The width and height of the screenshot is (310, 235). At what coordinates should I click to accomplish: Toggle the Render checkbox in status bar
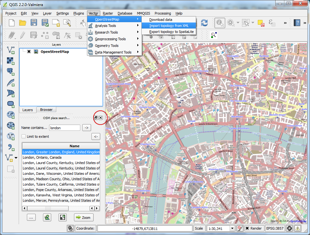(x=247, y=228)
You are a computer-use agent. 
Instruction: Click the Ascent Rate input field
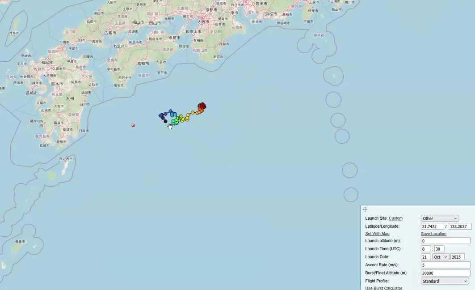click(446, 265)
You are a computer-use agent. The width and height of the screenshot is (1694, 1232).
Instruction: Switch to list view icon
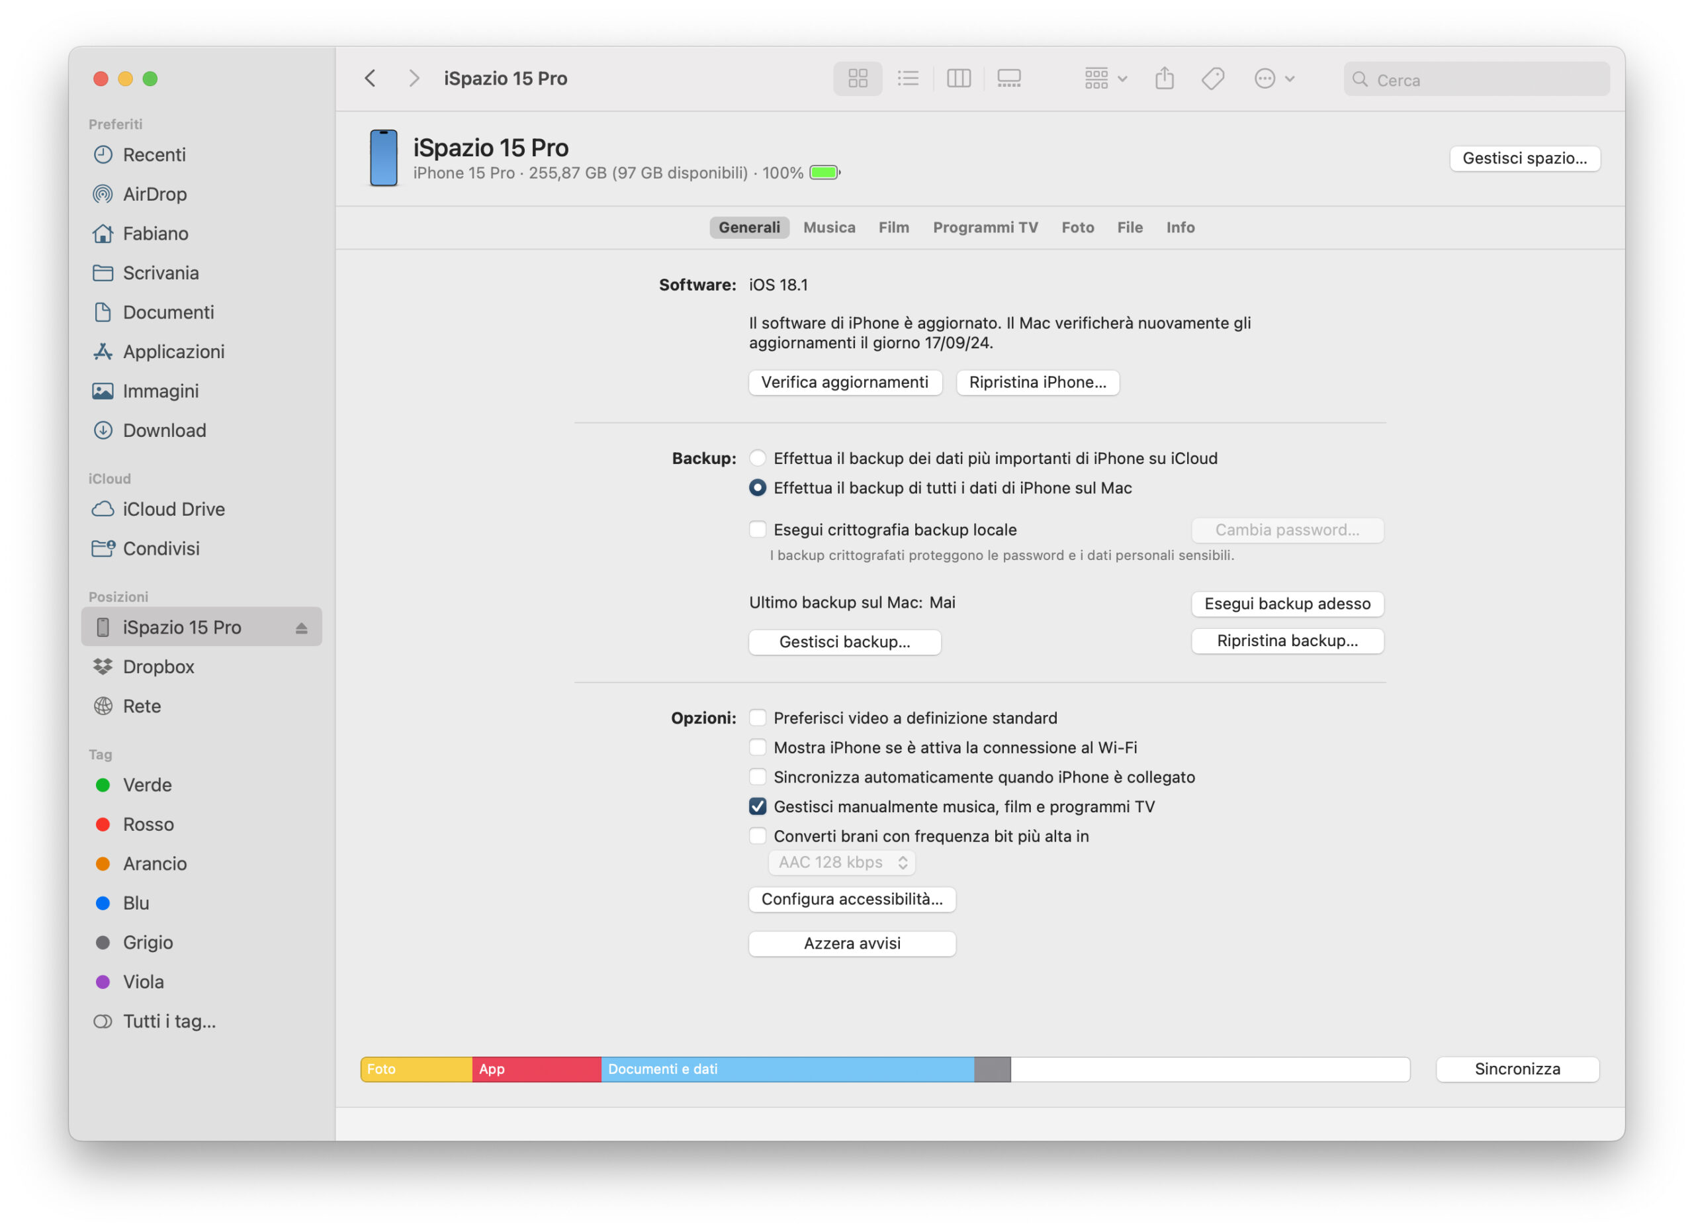point(908,78)
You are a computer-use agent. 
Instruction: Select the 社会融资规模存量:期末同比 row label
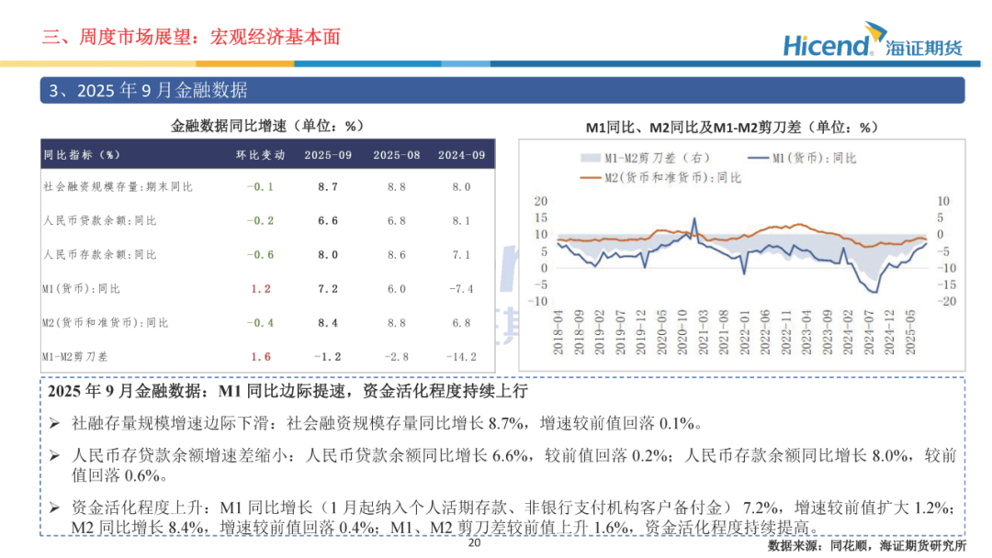click(118, 187)
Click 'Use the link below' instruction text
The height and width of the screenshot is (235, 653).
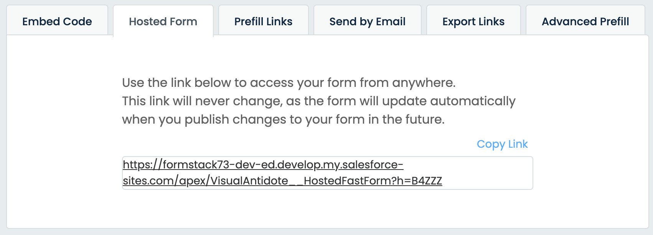click(x=289, y=83)
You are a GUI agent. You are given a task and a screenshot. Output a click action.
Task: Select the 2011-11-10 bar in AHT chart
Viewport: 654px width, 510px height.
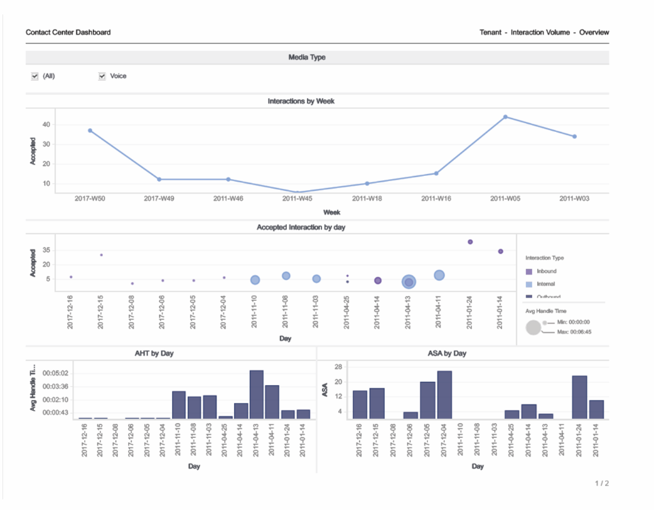coord(179,405)
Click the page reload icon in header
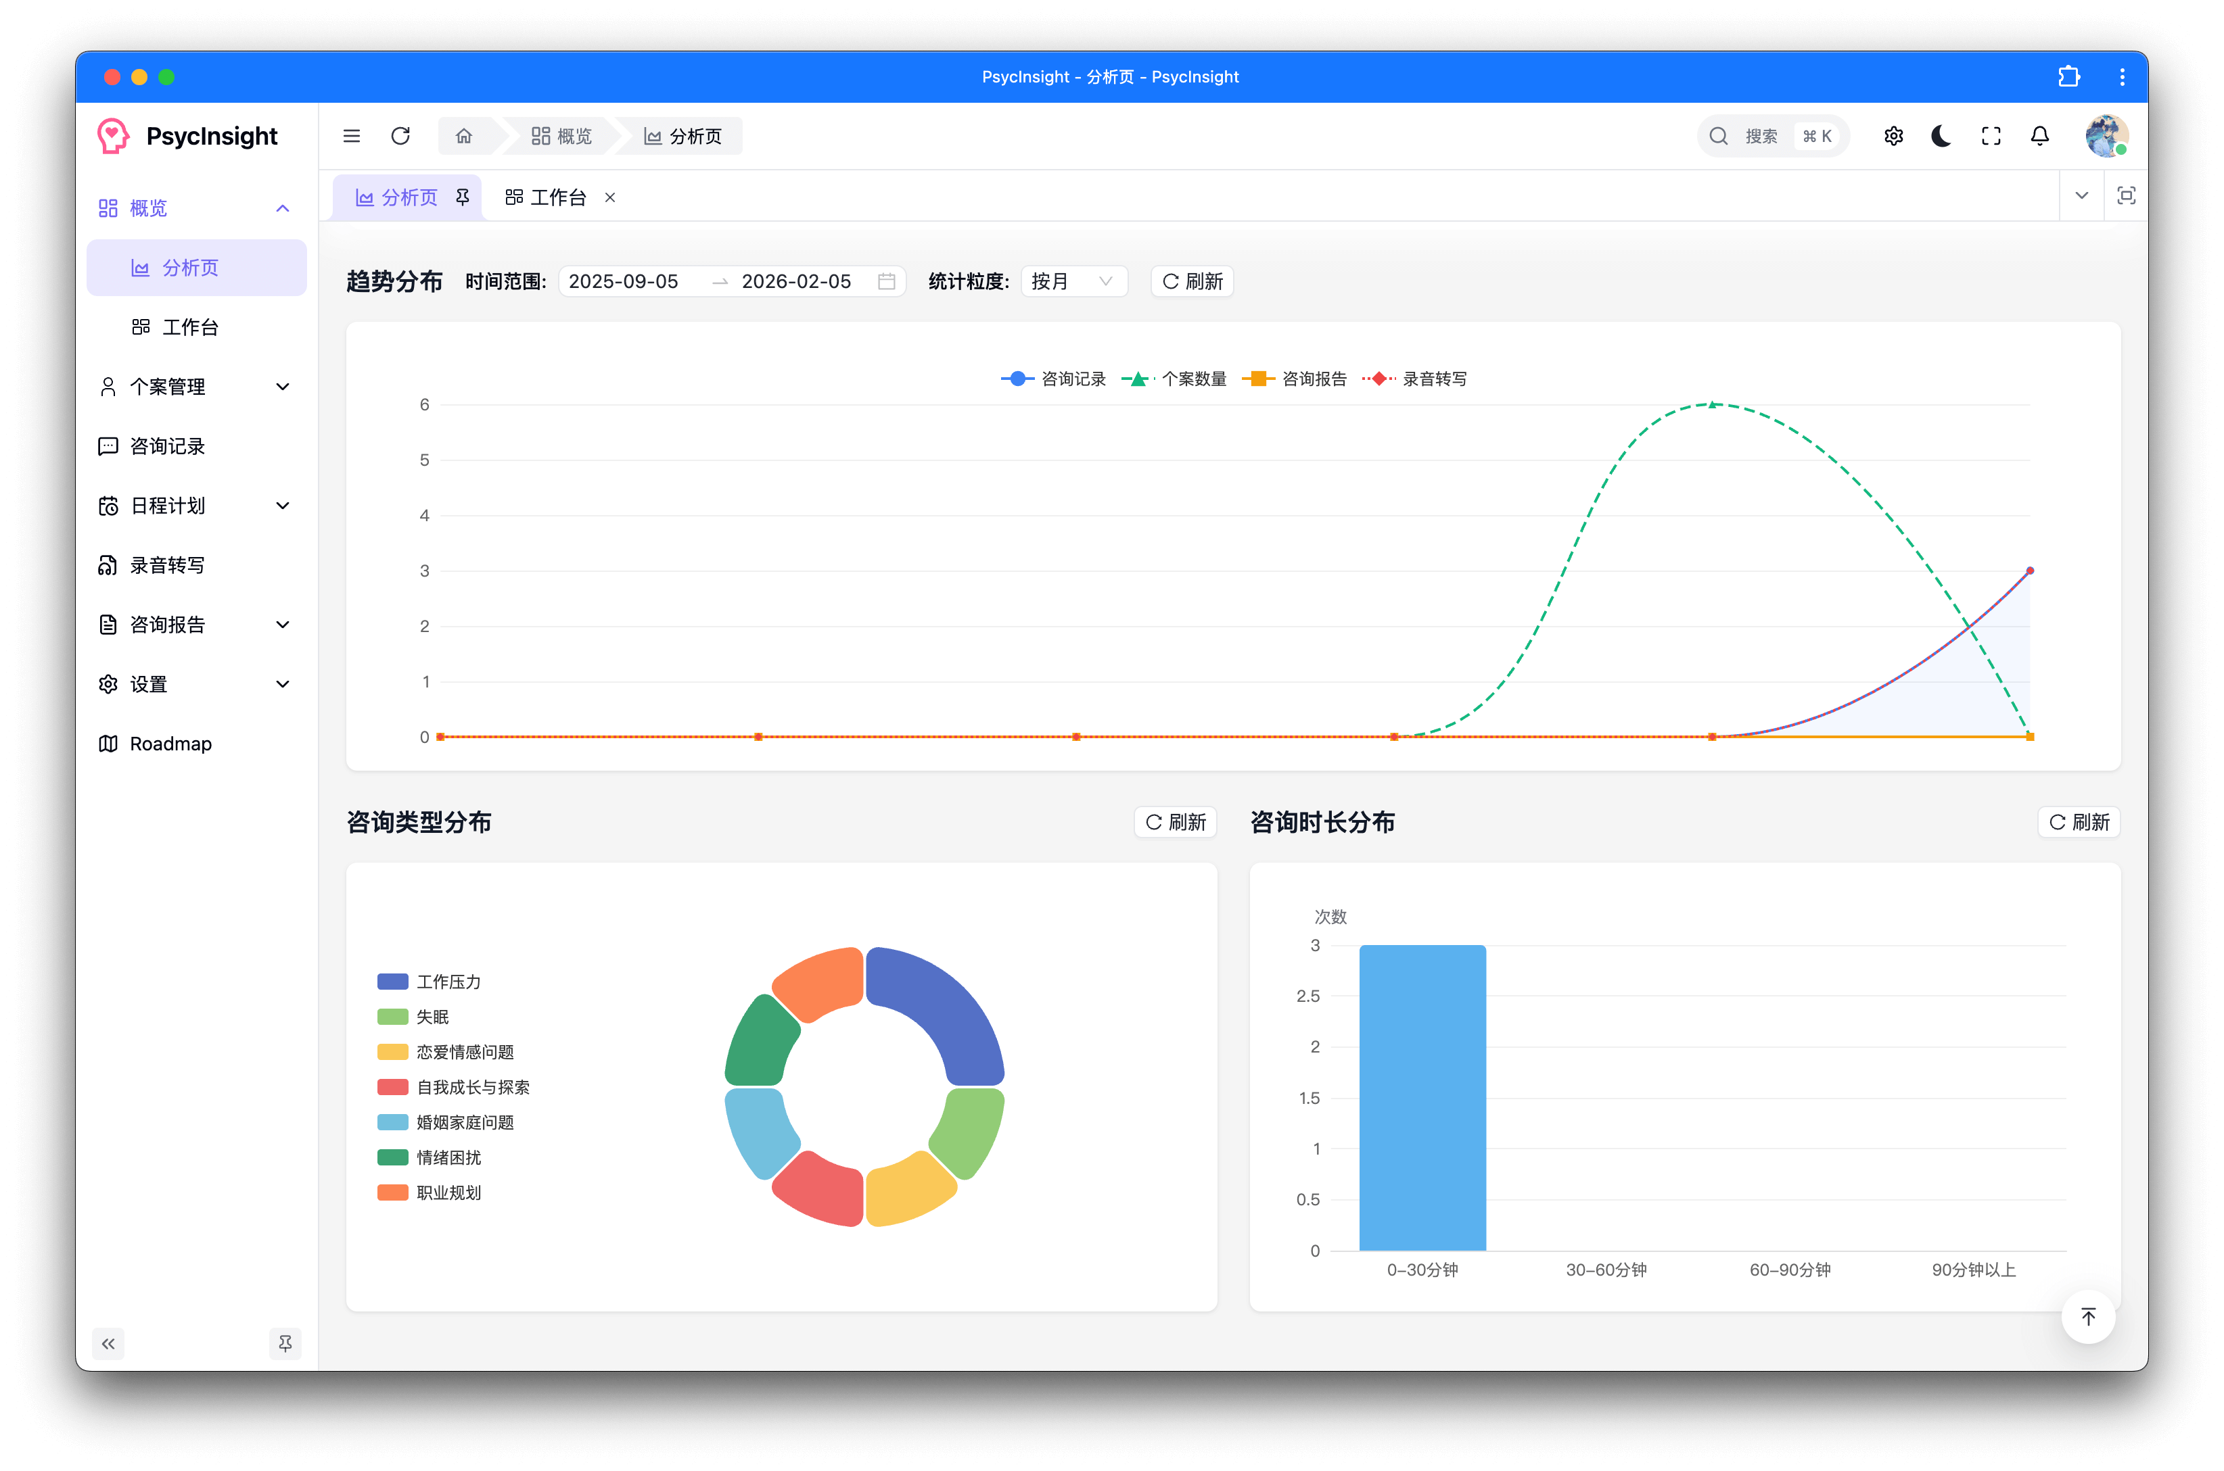The height and width of the screenshot is (1471, 2224). tap(401, 136)
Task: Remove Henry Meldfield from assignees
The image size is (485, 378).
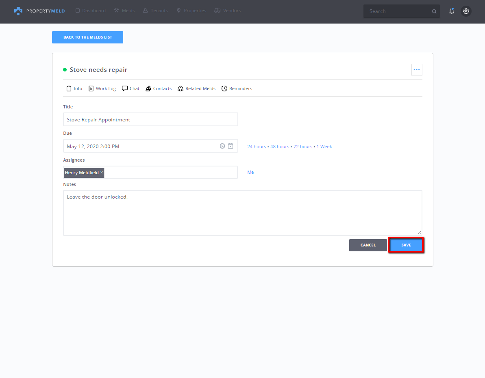Action: coord(102,173)
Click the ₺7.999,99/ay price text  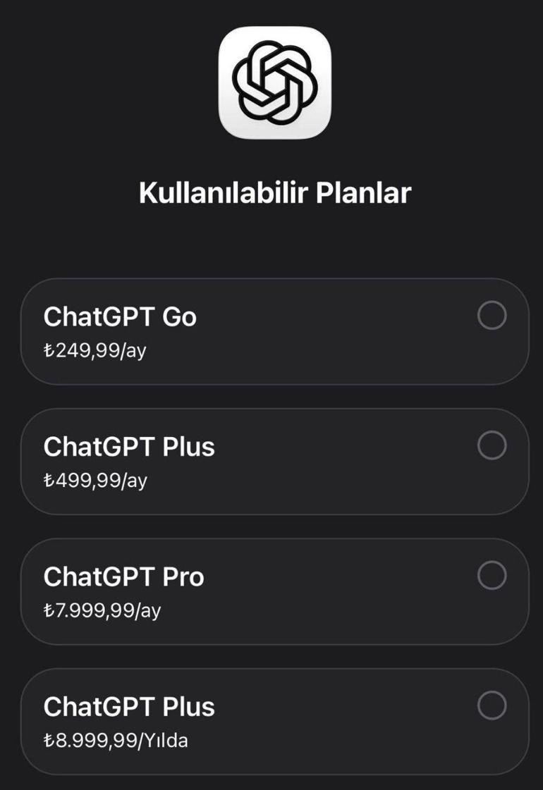click(102, 610)
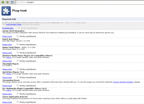Open Videos link under QuickTime Plug-in
Image resolution: width=144 pixels, height=104 pixels.
(x=9, y=74)
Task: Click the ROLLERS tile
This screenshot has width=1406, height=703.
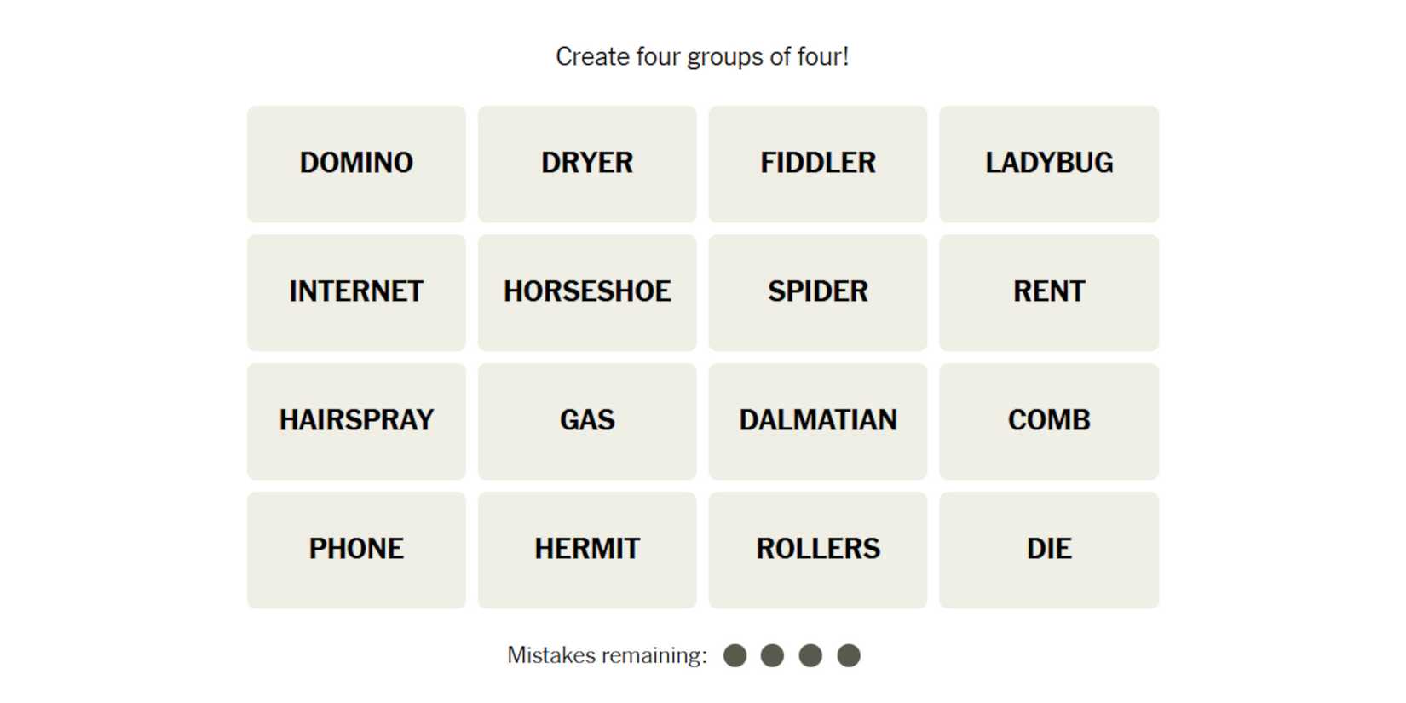Action: tap(818, 550)
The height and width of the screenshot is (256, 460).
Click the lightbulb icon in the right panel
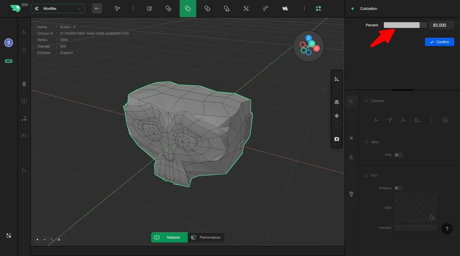[352, 194]
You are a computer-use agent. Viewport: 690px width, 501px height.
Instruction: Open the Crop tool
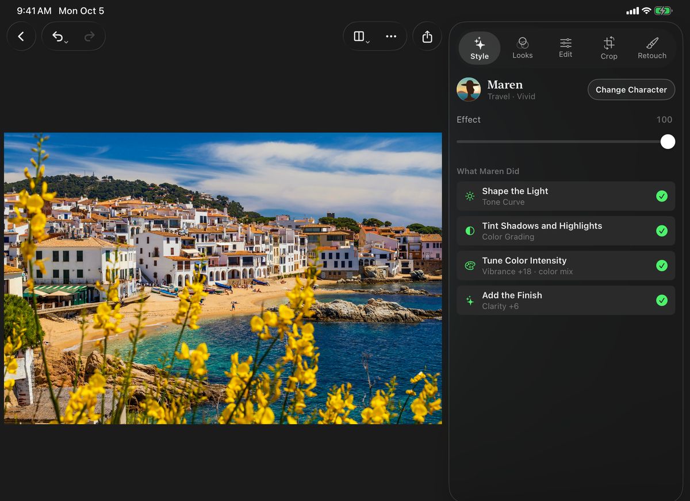tap(609, 48)
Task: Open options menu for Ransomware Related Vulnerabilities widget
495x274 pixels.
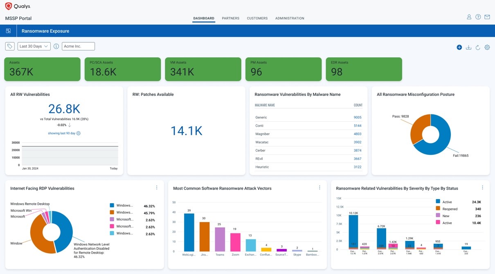Action: pos(482,188)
* * *
▸ YOUR GOAL:
Starting at the line that contains "Task: Open options" and continuing through the end of the material, write those lines out again with "widget" swapped for "panel" and nothing else changed. Leave the pictures out.

▸ SOLUTION TO THE EXERCISE:
Task: Open options menu for Ransomware Related Vulnerabilities panel
495x274 pixels.
Action: pos(482,188)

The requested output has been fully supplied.